* Listed records
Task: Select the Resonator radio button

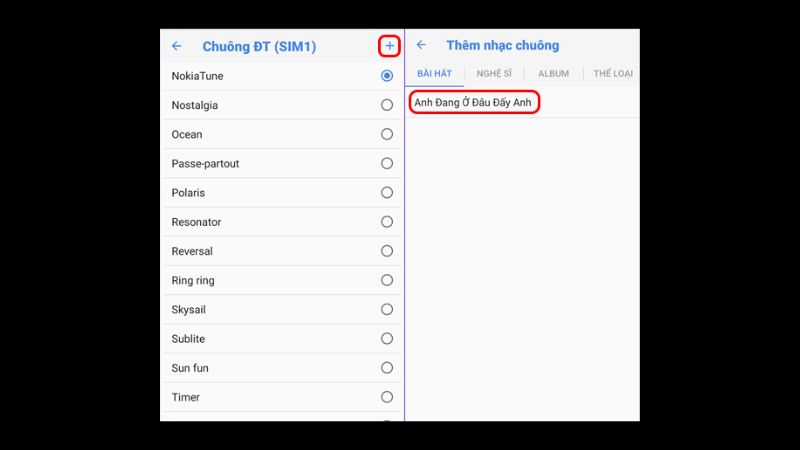Action: point(387,222)
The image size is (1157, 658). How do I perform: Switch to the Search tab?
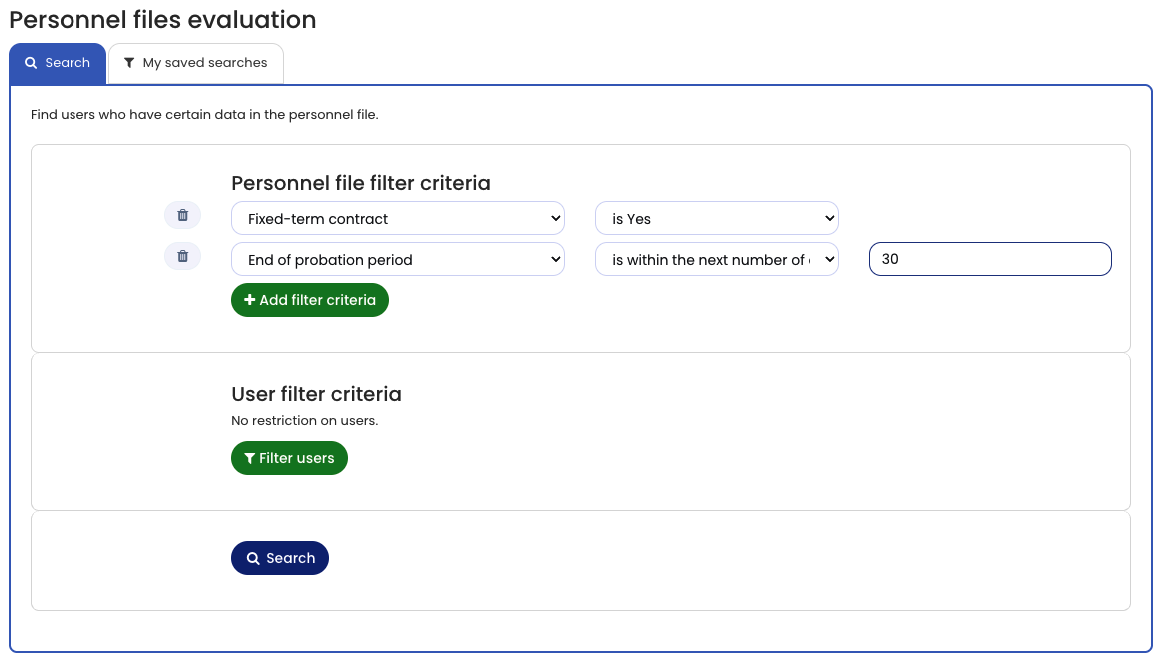click(57, 63)
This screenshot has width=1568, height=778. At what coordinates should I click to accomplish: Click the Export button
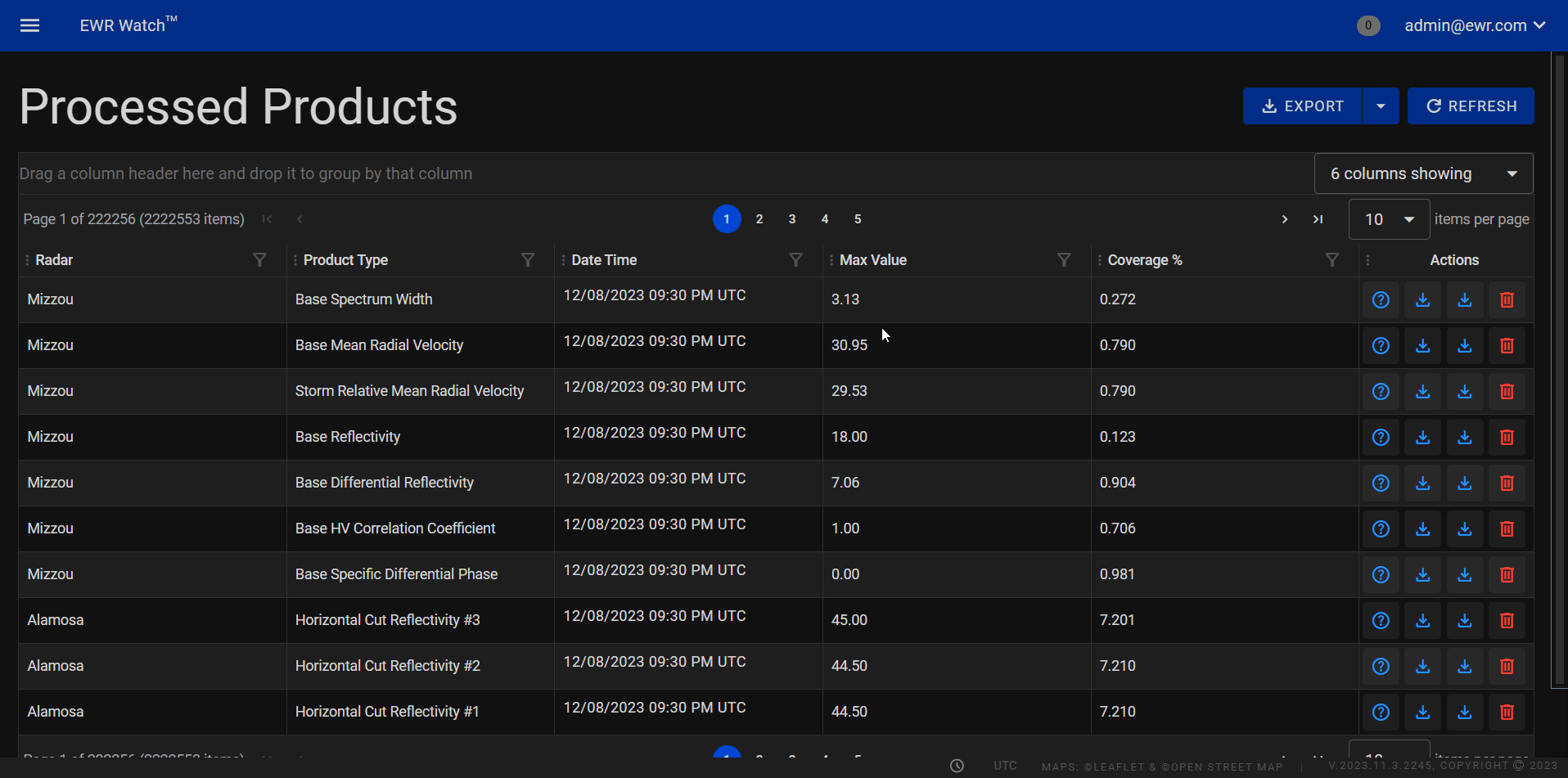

* What this task involves
Print the material in full and exactly; the pictures must not be printed.

* Answer box
Task: Select the Resonator radio button

Action: point(387,222)
The image size is (1157, 658). How do I perform: Switch to the Search tab?
click(57, 63)
This screenshot has width=1568, height=778. At what coordinates should I click to accomplish: Click the Export button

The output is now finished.